Something similar occurred in my editor after every spell/grammar check. From inspection, the new lines seemed to be structured like this: a paragraph mark/no text + a paragraph mark + some formatting codes. It could be normal behaviour but, in the context of my application, it was garbage.
Since I could do nothing about the display of this garbage in the TDBRichEdit component, I decided to perform garbage collection as follows:
// Garbage collection
FText.SelectAll; // select all
FText.SelStart:= FText.SelLength - 3; // start new selection
FText.SelLength:= 100; // extend it to the end
FText.SelAttributes.Style:= []; // remove all formatting
FText.SelText:= ''; // replace the selection by ''
This code is executed once the text has been retrieved from Word through the clipboard. The text is selected and the length of the selection is used to start a new selection that extends to the end of the text. The formatting codes are removed from the selection and the new selection is replaced by an empty string. The value of 3 in the assignment to SelStart is the result of trial and errors.
With this code, the process puts the cursor at the end of the last line of the editor.
Conclusion
Now, with this code, I can verify the grammar and the spelling of the RTF-formatted text that I write in my application. The component is configured specifically for the TDBRichEdit component that I use but it can be used for TRichEdit components if the type of the source is changed in the code.

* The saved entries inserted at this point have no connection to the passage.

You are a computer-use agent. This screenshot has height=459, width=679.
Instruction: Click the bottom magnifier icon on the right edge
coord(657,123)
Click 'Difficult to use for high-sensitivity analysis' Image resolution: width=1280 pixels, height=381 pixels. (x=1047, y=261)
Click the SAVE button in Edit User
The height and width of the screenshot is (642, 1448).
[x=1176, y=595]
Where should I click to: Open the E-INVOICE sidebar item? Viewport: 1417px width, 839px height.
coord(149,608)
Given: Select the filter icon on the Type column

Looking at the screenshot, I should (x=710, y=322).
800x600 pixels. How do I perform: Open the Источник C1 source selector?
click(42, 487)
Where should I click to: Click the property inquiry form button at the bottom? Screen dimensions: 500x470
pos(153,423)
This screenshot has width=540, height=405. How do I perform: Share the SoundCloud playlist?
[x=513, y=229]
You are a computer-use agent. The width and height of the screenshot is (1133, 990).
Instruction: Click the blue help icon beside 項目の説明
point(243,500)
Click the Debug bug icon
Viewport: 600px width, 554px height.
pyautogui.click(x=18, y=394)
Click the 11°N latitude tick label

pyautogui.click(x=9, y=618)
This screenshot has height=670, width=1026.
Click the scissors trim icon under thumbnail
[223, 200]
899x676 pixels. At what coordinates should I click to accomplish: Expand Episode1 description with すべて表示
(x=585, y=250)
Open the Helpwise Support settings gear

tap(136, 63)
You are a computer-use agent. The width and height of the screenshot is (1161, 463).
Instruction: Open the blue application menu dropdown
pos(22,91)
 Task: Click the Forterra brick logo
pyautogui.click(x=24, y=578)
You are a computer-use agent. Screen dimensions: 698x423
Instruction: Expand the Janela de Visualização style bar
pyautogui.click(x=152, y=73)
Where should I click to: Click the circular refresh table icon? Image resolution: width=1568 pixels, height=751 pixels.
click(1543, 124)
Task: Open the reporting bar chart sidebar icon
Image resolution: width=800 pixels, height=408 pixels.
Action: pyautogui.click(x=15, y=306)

This article results from merging the ideas and codes presented in Utilisation du correcteur orthographique de Word and Using MS Word as a Spelling and Grammar Checker for Delphi. The first article uses early binding and calls the Word spell and grammar check dialog whereas the second shows how to transfer RTF-formatted text from a TRichEdit component to the Word spell and grammar checker. Indebtedness is hereby acknowledged.